──────── EXCERPT TO READ ────────

Indeed, but is anyone embarrassed by anything any more?

At least irrationality is nothing new.

I do not know to where the bulk of your former readers have drained away. For all that I still desire to fight the 10th Crusade, I have drained away, too, seduced by the rise of the Alt-Right Fascism you have so generously deplored. I remain seduced, yet cannot help admiring your unflagging fidelity to the great, vanishing Aristotelian Middle. I had wanted what you want, after all, but no longer believe that what you want is obtainable.

Aristotle remains right, but the debacle of our times has now progressed too far: some rupture must and will occur. Guillaume Durocher is right, too: our people are being replaced. And I don't think that one can make much sense of the Great Replacement without an unfriendly examination of the indispensable rôle played in the Replacement by Jews.

Which literally makes me a Fascist. (Athwart the spirit of an age that blurs the meaning of every word, you have insisted on nothing these past thirteen years if not verbal precision. So let us call the thing what it is.)

Ironically, I've little wish to persuade you to join me. The attempt would be futile but, more pertinently, to reflect that a doomed guard of a few honorable Christian men, the Prince of Bloggers among them, still stand to defend the great, vanishing Aristotelian Middle, is sobering. And inspiring.

The superb quality of your prose still merits a far wider audience. I hope that one day it finds it.

It seems very revealing that Howard describes the appeal of fascism as a seduction. I suppose because the ideology has no foundation in principled reasoning or accountability. A version of the excuse has been used to avoid a reckoning with a person's own behavior ever since Eve claimed she was beguiled.

@Step2

You have not asked me for a debate, which is just as well, so you are not obligated to answer when I ask: what about our people being replaced?

I would rather be principled but I have six children. Whether my six children shall have a dignified future in a world in which our people are being replaced is a matter of immense concern to me. Shockingly, the Church does not appear to care. Scholasticism is great but the sharpest Scholastics (who do not seem to have much influence in the Church) can do little or nothing practical to help me and mine. So where does this leave me?

Alt-Right Fascists actually care what happens to my six children. Indeed, they care about little else.

Hardly anyone else cares, so what would you have me do?

Howard,
what about our people being replaced?

First I will object to the word replaced. The only way it would be acceptable to use the word is if white people were being deported or killed. Then it would be an accurate characterization; the most you can say that is the white population is declining as a percentage of the whole population. Second, the number of immigrants as a percentage of population is less than what it was in 1900. While those immigrants from European origins have significantly declined since the 1960's that is an effect of supply instead of demand - meaning Europe has been relatively stable and prosperous since then. The dominant reason for the population percentage decline, if that is your primary concern, is from falling birthrates among whites. Third, a dignified future is incompatible with a fascist regime and my previous reference to a lack of accountability is a main reason why. Fourth, your comment that Scholastics should have a deep concern over race is discouraging. It gives the false impression St. Paul never advocated for a universal church.

────────

* EXERCISE OBJECTIVE:
In the comment thread, the last reply sets out its points using "First" through "Fourth." List those four points, one line each.

──────── INFORMATION SUPPLIED ────────

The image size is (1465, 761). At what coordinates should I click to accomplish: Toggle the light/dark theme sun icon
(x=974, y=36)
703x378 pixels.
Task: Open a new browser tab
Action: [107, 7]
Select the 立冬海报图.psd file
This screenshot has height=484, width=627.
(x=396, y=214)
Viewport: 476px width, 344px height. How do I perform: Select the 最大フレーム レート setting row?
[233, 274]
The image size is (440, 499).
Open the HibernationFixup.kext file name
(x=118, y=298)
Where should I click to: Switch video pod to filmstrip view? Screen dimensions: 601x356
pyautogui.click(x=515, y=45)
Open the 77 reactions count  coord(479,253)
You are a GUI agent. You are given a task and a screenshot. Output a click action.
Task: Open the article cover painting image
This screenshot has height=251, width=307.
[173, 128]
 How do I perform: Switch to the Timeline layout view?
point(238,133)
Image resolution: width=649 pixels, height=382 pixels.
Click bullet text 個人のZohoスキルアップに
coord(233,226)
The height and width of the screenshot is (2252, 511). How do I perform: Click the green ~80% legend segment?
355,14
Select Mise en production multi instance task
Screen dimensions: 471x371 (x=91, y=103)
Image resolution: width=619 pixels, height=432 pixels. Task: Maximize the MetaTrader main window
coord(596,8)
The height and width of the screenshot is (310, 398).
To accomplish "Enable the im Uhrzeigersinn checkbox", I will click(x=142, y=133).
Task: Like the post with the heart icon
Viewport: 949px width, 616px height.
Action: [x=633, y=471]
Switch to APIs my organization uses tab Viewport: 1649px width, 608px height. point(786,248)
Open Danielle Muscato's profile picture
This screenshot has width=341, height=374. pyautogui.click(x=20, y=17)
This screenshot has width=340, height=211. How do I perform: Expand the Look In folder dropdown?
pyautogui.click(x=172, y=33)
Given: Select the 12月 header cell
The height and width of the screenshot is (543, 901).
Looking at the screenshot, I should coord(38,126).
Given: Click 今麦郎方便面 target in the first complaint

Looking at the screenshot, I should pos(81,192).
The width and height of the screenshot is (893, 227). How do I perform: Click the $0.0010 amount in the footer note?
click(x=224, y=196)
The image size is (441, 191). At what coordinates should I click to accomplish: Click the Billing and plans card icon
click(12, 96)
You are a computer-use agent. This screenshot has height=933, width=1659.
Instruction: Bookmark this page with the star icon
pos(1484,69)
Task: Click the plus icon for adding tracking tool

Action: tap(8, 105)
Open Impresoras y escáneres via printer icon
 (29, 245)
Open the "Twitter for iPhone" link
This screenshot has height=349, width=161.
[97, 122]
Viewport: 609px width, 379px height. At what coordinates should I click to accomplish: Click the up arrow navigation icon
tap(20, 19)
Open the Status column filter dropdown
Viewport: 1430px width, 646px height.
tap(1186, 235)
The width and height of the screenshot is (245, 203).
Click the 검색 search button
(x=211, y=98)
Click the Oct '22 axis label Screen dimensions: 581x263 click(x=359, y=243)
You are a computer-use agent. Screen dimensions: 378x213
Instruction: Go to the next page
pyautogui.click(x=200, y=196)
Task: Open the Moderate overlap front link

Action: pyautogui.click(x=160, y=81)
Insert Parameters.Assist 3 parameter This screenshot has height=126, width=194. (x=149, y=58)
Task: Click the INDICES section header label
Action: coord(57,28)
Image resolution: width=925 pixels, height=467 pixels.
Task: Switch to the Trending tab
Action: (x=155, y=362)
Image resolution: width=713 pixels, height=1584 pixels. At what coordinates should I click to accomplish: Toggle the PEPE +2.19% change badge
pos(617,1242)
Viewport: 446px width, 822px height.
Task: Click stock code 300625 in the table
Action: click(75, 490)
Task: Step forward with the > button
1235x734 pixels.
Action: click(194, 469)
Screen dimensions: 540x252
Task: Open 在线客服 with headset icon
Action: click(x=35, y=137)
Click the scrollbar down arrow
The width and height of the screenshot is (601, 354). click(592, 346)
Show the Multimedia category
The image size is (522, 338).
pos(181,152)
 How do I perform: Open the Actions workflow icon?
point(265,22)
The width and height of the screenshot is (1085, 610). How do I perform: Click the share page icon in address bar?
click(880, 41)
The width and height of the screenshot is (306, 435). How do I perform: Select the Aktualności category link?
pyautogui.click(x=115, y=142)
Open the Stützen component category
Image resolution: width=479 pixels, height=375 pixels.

────────

* SOLUTION:
First: the word "replaced" would fit only if white people were being deported or killed. At most, the white population is declining as a percentage of the whole.
Second: immigrants as a percentage of population are fewer than in 1900. The drop in European immigrants since the 1960s is an effect of supply, and the dominant reason for the percentage decline is falling birthrates among whites.
Third: a dignified future is incompatible with a fascist regime, mainly because of the lack of accountability.
Fourth: saying that Scholastics should have a deep concern over race is discouraging. It gives the false impression that St. Paul never advocated for a universal church.